Ray Funk and Andrew Martin
Today, associate professor of steelpan and co-director of the Northern Illinois University Steelband Liam Teague will give a faculty recital of exciting new chamber works for steelpan. The recital consists entirely of new works commissioned by or for Professor Teague.
Faculty recitals are a rare occasion for Teague, "I don't do them very often. The last one was a joint recital with my colleague Robert Chappell in Spring 2010." In this upcoming recital, Teague will perform the new works and will show off the nation's instrument in the intimate setting of Northern Illinois University's Boutell Memorial Recital Hall. Like the recent Northern Illinois University Steelband concert and the ongoing series of graduate recitals, this recital will be webcast live on the internet and available to pan aficionados around the world.
The recital programme features new compositions by three living composers. The oldest of this trio of works is Cadences by Deborah Teason. This full-length work is scored for pan solo and string quartet and was premiered by Teague and the Vermeer Quartet in 2006. For this recital, he will be performing the last two movements of this challenging work with the Avalon String Quartet.

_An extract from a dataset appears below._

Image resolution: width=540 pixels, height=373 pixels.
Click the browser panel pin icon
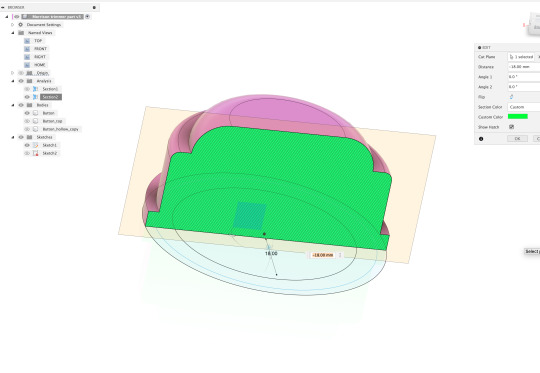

A young group of talented performers, the Avalon String Quartet came to Dekalb in 2007 as Artist Faculty in Residence at the Northern Illinois University School of Music. In addition to a rigorous tour schedule, the Avalon String Quartet also teaches students and coaches student ensembles. Composer Deborah Teason first got involved with pan over 20 years ago as a graduate student at Wesleyan University and pan has since taken over her life.
Teason works out of New Haven, Connecticut, where she has been directing the Yale University steelband, the very active St Luke's Steelband, a church group that records and tours the New England area, and various youth steelbands. In addition to Cadences, Teason continues to compose and arrange for pan, having written a concerto for pan and, more recently, the work Pan Hymnal featuring 20 liturgical pieces for pan.
The centrepiece of Teague's upcoming recital programme is three new compositions by renowned Indiana University professor of percussion Kevin Bobo. The three works, Friday, Ezekiel's Wheel, and Three Rings, are a contrast of sorts and Teague is eager to perform the works. The first of these three works, Friday, is a pan solo composition.
Bobo notes, "Friday is a study, in four movements, of the musical possibilities of the steelpan."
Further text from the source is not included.